• _Document passage_

Read in Catalan

The Catalan health service has presented the results of its follow-up of the Covid cases detected among those who attended the Vida, Cruïlla and Canet Rock festivals, all held in Catalonia in early July. When these events were authorized, it was understood that there would be a certain number of infections among the attendees, but the reality went beyond the expectations. Among those who attended there were at least 842 infections more than expected during the 14 days following the three large musical events. The health service had calculated that a figure of 1,437 would be infected, but in reality there were 2,279, almost twice as many.

The secretary of public health, Carmen Cabezas, affirmed that the festivals played "a role" in the spread of the virus during Catalonia's fifth wave - which reached its height in July - but she states that they are not considered as superspreader events. Cabezas recalled that during the same period, a large number of end-of-year parties and other events related to the relaxation of the spring 2021 restrictions were held, which also helped to fuel the current wave.

The festivals were controversial for the possible risk they represented from the moment their celebration was announced, and criticism soared after the first images arrived of people without masks or social distancing. For some time, the Catalan minister of health Josep Maria Argimon has acknowledged that they were "a mistake", but not because of the contagion data that they might have yielded - which was not available at that time - but because they helped send a “contradictory message” to the public.

• _Data extract_
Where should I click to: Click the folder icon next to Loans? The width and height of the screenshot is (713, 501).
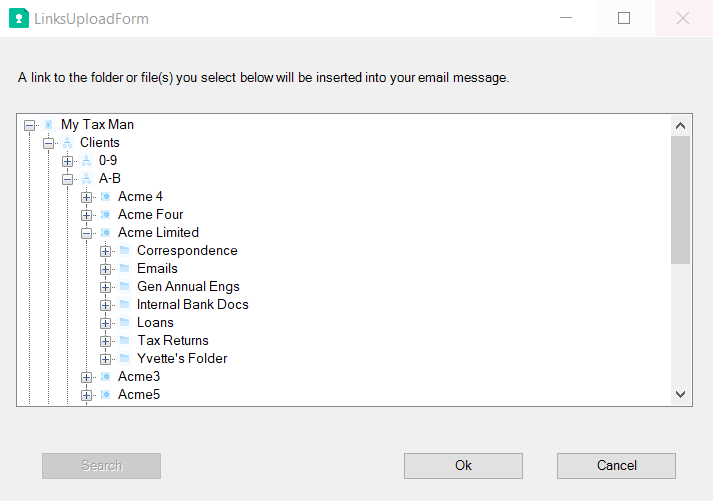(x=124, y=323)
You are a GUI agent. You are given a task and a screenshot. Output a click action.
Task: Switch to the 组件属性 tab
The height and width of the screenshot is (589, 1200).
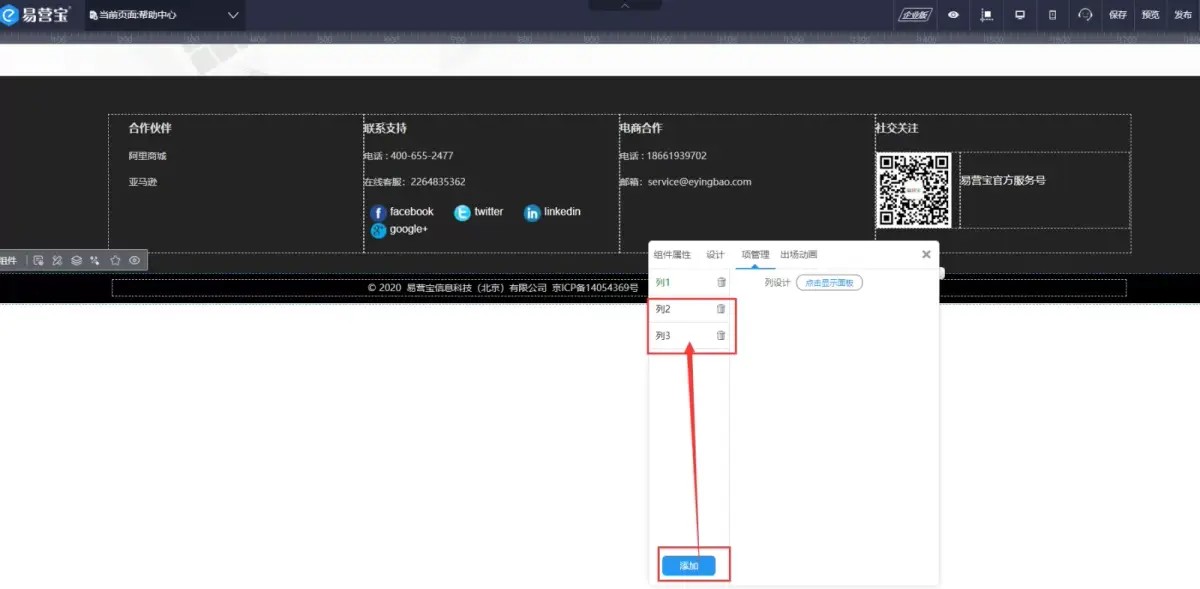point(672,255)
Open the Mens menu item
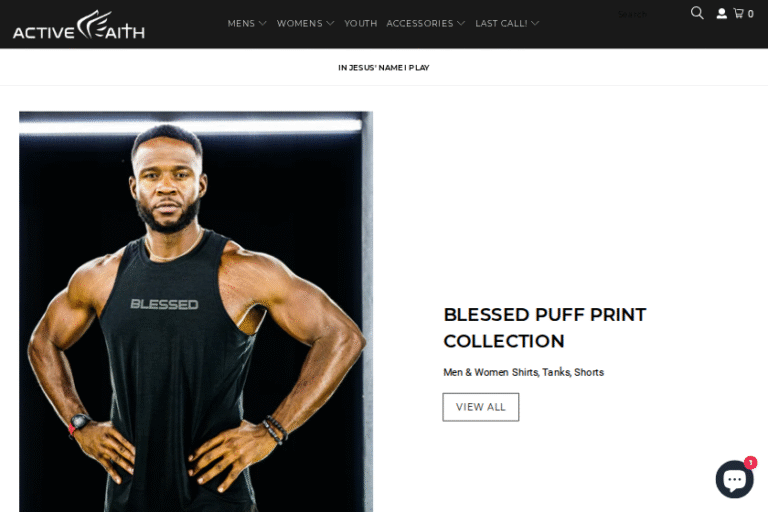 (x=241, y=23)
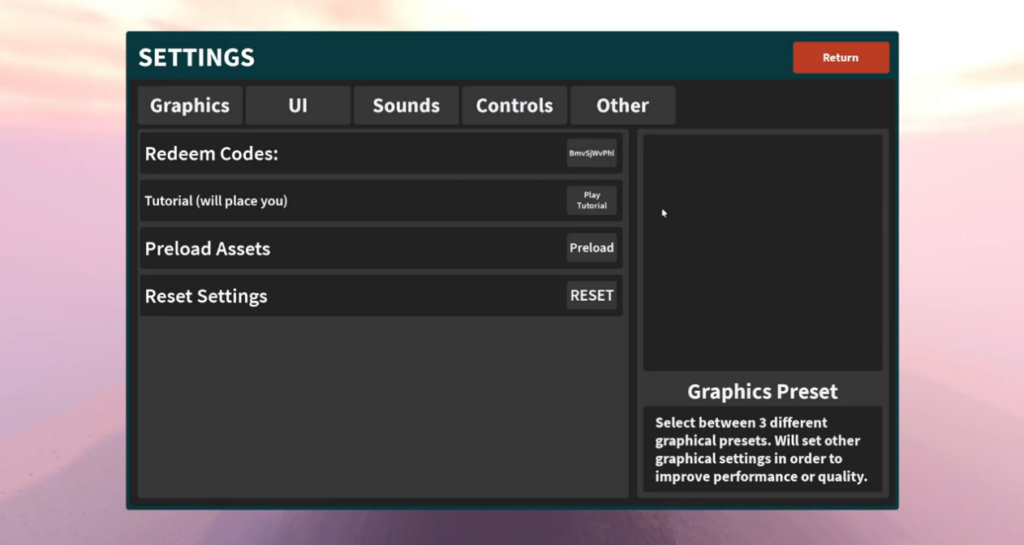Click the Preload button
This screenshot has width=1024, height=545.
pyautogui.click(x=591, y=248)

• _Tasks to perform_
• a. In the passage on Covid cases at the Catalan summer festivals, how many infections had the health service expected among attendees?
• b. Extend the passage on Covid cases at the Catalan summer festivals, picking up after its final sentence.

• _Task results_
• a. 1,437

• b.
Around 27,000 people attended the three-day Vida festival from July 1st to 3rd, at Vilanova i la Geltru, south-west of Barcelona. Meanwhile, Canet Rock took place on July 3rd as a one day event at Canet de Mar in the Maresme, with an audience of 22,000. The following weekend, Cruïlla attracted 50,000 people over three days, between July 8th and 10th, to its outdoor urban venue in Barcelona's Parc del Fòrum. 

Theory and practice

Cabezas explained that the Covid protection system used for the festivals was developed based on the experiences of trial concerts held in the previous months in Barcelona's Sala Apol·lo and the Palau Sant Jordi, attended by volunteers as part of rigorous scientific experiments to test Covid propagation when precautions were taken, including antigen test screening and masking requirements. But in those cases, it was possible to exhaustively monitor a relatively small number of people in easily controllable spaces. In other words, they were experiments in ideal conditions, but the lessons learned, said the public health secretary, were not easily applicable to "reality."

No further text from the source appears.